== Records to process

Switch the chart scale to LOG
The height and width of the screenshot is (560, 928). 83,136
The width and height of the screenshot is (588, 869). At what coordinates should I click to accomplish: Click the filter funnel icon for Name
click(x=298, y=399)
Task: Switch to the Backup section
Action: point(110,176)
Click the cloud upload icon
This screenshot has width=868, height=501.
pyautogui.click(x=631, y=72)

====

### Work item:
Copy the records above, keeping every word the same.

### Solution:
Switch the chart scale to LOG
The height and width of the screenshot is (560, 928). 83,136
The width and height of the screenshot is (588, 869). At what coordinates should I click to accomplish: Click the filter funnel icon for Name
click(x=298, y=399)
Task: Switch to the Backup section
Action: point(110,176)
Click the cloud upload icon
This screenshot has width=868, height=501.
pyautogui.click(x=631, y=72)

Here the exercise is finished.